• TASK OBJECTIVE:
Filter the listing below for "computer" and report every line that has it.

DATA SHOWN Block Start

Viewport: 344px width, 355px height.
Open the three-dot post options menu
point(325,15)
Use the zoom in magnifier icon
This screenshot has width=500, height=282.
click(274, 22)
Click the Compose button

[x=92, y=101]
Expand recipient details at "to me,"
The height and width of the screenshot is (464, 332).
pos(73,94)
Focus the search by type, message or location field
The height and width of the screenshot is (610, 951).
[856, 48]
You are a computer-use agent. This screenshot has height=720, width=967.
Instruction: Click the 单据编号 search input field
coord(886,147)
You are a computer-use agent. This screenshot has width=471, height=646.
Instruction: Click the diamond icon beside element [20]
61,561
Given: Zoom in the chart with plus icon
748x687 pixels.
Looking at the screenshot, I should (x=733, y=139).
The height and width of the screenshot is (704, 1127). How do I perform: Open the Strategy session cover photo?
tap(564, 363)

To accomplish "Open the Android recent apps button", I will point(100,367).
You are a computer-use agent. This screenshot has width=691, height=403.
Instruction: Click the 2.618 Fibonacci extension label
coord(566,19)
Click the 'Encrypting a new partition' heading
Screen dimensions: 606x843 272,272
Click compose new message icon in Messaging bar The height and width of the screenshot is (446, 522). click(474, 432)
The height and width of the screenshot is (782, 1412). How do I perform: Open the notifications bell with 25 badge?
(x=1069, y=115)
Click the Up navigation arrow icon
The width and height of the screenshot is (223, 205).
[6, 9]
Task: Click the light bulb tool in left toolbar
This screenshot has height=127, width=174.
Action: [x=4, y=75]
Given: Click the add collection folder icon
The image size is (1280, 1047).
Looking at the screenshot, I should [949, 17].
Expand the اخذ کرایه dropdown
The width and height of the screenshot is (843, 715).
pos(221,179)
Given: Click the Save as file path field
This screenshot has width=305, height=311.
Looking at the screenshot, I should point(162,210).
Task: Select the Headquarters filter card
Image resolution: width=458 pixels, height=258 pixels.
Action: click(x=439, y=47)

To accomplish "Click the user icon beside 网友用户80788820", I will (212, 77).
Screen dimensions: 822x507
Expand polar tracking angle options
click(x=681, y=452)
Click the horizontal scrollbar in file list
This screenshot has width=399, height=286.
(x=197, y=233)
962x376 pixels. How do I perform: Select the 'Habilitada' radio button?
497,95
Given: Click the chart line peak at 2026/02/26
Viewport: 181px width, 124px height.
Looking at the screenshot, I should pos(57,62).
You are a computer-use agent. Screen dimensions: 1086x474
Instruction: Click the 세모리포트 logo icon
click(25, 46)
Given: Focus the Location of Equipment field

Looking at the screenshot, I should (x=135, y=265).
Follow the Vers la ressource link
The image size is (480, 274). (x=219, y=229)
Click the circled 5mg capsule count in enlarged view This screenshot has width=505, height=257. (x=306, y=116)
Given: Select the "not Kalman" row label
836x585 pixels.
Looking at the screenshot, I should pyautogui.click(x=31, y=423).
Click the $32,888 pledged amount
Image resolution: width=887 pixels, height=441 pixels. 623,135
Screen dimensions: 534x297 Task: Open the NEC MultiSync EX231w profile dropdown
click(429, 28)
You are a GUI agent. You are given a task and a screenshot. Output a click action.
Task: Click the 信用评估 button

DATA SHOWN Block End

• ANSWER BOX:
You are a computer-use agent. This screenshot has height=720, width=967.
You are a computer-use agent. This screenshot has width=471, height=646.
You are a computer-use agent. This screenshot has width=691, height=403.
You are a computer-use agent. Screen dimensions: 1086x474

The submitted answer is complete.